I found nothing unifying about the experience. If anything, I found it to be divisive. My perception was that most of the presenters, those who have previously completed a CRHP weekend, seemed rather cliquish. And as I have seen mentioned in other posts, there does seem to be a secretive side to the whole experience, which is understandable on some level since there are some private experiences shared, but I don’t find it necessary to frequently and repeatedly pray about the confidentiality issue. I have a checkered past, and my life is an open book. If there are things that you don’t want shared with others, keep them to yourself in the first place.

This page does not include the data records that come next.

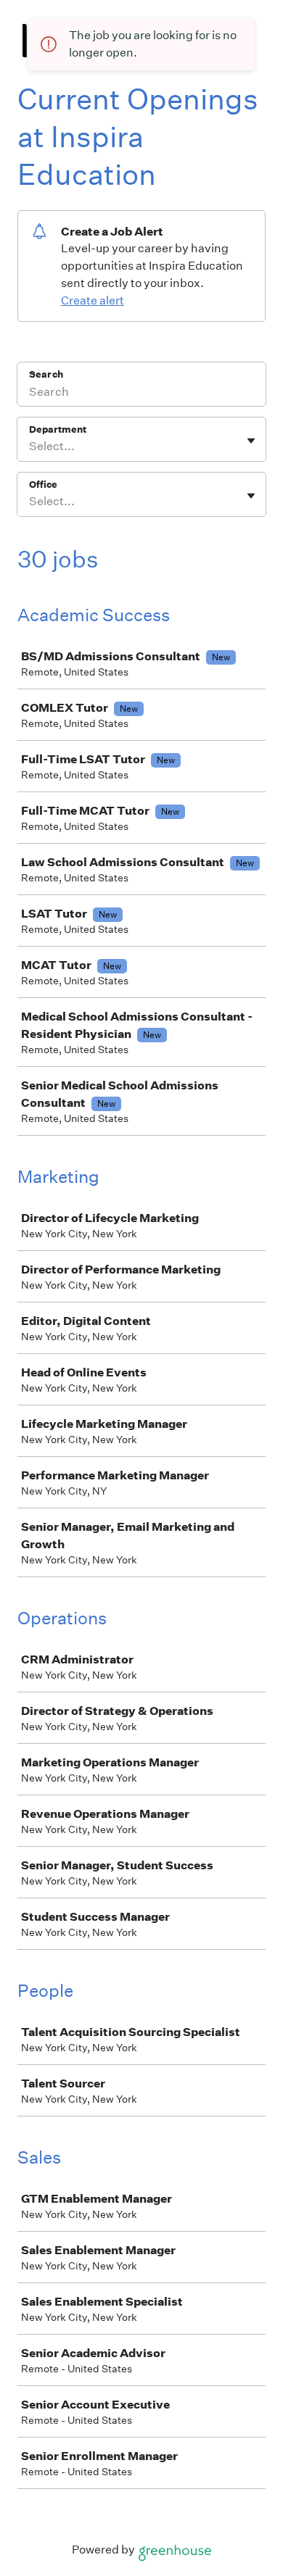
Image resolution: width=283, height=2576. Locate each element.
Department (57, 429)
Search (46, 374)
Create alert (92, 300)
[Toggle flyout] (251, 440)
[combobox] (30, 446)
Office (43, 484)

I don’t know what I expected from CRHP, but it certainly wasn’t anything I could have imagined before I attended. I guess I hoped for something more spiritual and less social. Not at any time did I feel the spirit move me. I attend spiritual gatherings outside the Catholic Church with regularity, at least once weekly. While these gatherings are not associated with any church or denomination, there are often several Catholics in attendance. Those people have been essential in drawing me to the Catholic faith, without preaching or witnessing concerning the wonders of Catholicism, but just through the way they live their lives on a regular daily basis. I will be at one of those gatherings this evening, and we won’t discuss who our favorite sports team is, or how important our career is, or how God has blessed us with wealth an property. We will discuss things spiritual, and I can promise you that I will leave there feeling much closer to my God than I did from CRHP.
I am currently considering taking a break from my RCIA journey. I will discuss the matter with a trusted friend. Perhaps I’m simply disillusioned from the CRHP experience, and I imagine these current feelings will pass. I do believe I can simply and quietly practice my faith, continue to pray, and leave the rest up to God.